Before and during the new vet’s consultation

Make a list of any questions before the appointment to ensure you don’t forget to ask any important questions. Ask for specific examples of how the veterinarian has successfully treated similar cases in the past. This can give you an idea of their experience and success rate. For example, you can ask these questions:

  • “What treatment options do you recommend for my cat’s specific condition?” 
  • “How long will it take to see improvement?” 
  • “Are there any side effects of the medication or treatment?” 
  • “Are there any alternative treatment options for my cat’s condition?”
  • “How often should I bring my cat in for follow-up appointments and check-ups?”
  • “Are there any lifestyle changes I should make to help improve my cat’s health?”
  • “What is the long-term outlook for my cat’s health?”

Be upfront about your cat’s medical history and any previous diagnoses. Also, be honest about your previous experience with your previous vet and what you are looking for in a new one, as it can help you find a vet that meets your needs and expectations.

After the appointment with the new vet

After the appointment, the veterinarian will provide a diagnosis and treatment plan. It’s important to review this plan carefully and ask any questions you may have to ensure that you understand the diagnosis and the recommended course of action.

What to expect from the new vet:

  • Your cat may need to undergo additional tests or procedures to confirm the diagnosis such as:
    • blood work
    • Imaging (X-rays or ultrasounds)
    • biopsies
  • The new veterinarian may recommend different treatments or medications
  • The new veterinarian may also recommend lifestyle changes for your cat, such as changes to their diet or exercise routine, which you may want to follow.

Additionally, it may be beneficial to seek a third opinion if there is still uncertainty or confusion about your cat’s diagnosis and treatment plan.
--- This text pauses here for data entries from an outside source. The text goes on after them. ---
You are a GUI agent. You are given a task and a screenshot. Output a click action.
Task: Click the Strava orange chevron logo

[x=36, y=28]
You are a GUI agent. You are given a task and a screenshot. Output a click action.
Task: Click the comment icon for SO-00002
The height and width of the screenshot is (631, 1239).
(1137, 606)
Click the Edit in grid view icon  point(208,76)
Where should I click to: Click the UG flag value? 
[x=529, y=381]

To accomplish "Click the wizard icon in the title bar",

Getting a third opinion can help provide more clarity and confidence in the treatment plan, as well as offer an opportunity to hear a fresh perspective and potentially catch any errors or oversights.

By taking these steps, you can help ensure that your cat receives the best possible care and treatment plan, and that any misdiagnosis or errors in treatment are identified and addressed.

No Diagnosis for Your Cat: Now What?

If the veterinarian can’t determine what is wrong with your cat, it may be beneficial to seek a referral to a specialist, such as an internal medicine or oncology specialist

These specialists have additional training and expertise in diagnosing and treating complex or uncommon conditions. It may also be helpful to keep a detailed record of your cat’s symptoms and behaviors to provide to the specialist, as well as any previous medical records and test results. 

While it can be frustrating when a diagnosis isn’t immediately clear, it’s important to remain patient and persistent in seeking a resolution for your cat’s health issues.

Remember that your cat’s health is a top priority, and advocating for their well-being is okay. Don’t be afraid to speak up and ask questions, even if it may seem inconvenient or uncomfortable. By being proactive and taking an active role in your cat’s healthcare, you can help ensure they receive the best possible care and treatment.


Can misdiagnosis harm my cat’s health?

Yes, misdiagnosis can lead to inappropriate treatment, which can cause harm to your cat’s health. It’s important to seek a second opinion if you suspect your cat has been misdiagnosed.

What if I can’t afford a second opinion or treatment?

Many veterinary clinics offer payment plans or financing options to help make care more affordable. Some organizations or charities can provide financial assistance: Humane Society’s RedRover Relief program, the Pet Fund, and the AAHA Helping Pets Fund.

How to prevent misdiagnosis in cats?

You can prevent misdiagnosis in cats by finding a qualified vet with expertise in feline medicine, being honest about your cat’s medical history, and seeking a second opinion if necessary.